Może trochę późno na odpowiedz... Pokój Marvina to pokój w którym leżał (czekał na śmierć?) dziadek/ojciec bohaterek Marvin w owym filmie. Był tam przykuty do łóżka i wymagał stałej opieki. Może chodzi o to że po prostu ludzie (bohaterowie - rodzina Marvina) którzy wchodzili do tego pokoju (by się nim zaopiekować, spędzić trochę czasu) stawali się lepszymi ludźmi bo dawali coś od siebie, a ten kontrast pomiędzy siostrami w filmie gdzie jedna była samolubna i "zła" a druga opiekuńcza i ciężko doświadczona przez los, był chyba główną częścią fabuły gdzie na końcu ta gorsza staje się lepsza...
A faktycznie...
Pominęłam to, że on miał na imię Marvin. W sumie można się tego domyślić po kontekście filmu, a ja zignorowałam ten jakże istotny szczegół:)
W każdym razie dzięki.
Pozdrawiam;)

* [Dane o elementach i położeniu tekstu]:
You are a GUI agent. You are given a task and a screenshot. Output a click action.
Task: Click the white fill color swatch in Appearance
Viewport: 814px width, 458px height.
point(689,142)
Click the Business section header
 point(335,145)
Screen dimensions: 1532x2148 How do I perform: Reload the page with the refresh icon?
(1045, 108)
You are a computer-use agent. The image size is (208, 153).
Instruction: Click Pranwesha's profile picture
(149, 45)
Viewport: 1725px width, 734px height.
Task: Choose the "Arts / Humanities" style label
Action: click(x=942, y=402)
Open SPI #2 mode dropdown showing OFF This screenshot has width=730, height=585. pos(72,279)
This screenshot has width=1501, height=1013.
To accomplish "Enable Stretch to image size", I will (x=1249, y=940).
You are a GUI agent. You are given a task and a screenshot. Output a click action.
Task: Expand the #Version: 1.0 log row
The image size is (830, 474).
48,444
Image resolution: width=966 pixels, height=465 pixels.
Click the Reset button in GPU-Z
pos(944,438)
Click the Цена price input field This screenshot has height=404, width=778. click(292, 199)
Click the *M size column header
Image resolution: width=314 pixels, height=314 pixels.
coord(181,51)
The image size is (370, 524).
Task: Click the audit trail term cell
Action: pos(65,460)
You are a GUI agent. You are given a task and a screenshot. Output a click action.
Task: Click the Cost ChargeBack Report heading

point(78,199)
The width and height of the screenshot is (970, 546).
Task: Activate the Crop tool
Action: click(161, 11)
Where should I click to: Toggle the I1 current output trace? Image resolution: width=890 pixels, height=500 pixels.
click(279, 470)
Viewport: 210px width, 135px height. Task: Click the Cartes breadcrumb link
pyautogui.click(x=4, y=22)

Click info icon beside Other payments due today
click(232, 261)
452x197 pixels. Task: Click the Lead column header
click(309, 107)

* [ZADANIA I ĆWICZENIA]:
A) Zwróć dokładnie fragment tekstu o pokoju Marvina od słów „Pominęłam to, że” do słów „Pozdrawiam;)”.
B) Streść tekst o pokoju Marvina w trzech zdaniach.
C) W jakim stanie był Marvin według tekstu o pokoju Marvina?

* [ROZWIĄZANIA ZADAŃ]:
A)
Pominęłam to, że on miał na imię Marvin. W sumie można się tego domyślić po kontekście filmu, a ja zignorowałam ten jakże istotny szczegół:)
W każdym razie dzięki.
Pozdrawiam;)

B) Pokój Marvina to pokój, w którym leżał Marvin, dziadek lub ojciec bohaterek filmu, przykuty do łóżka i wymagający stałej opieki. Według wyjaśnienia osoby, które wchodziły do tego pokoju, by się nim zaopiekować, stawały się lepszymi ludźmi, a kontrast między samolubną a opiekuńczą siostrą był chyba główną częścią fabuły, w której na końcu ta gorsza staje się lepsza. W odpowiedzi pada przyznanie, że pominięto imię Marvina, oraz podziękowanie.

C) Był przykuty do łóżka i wymagał stałej opieki.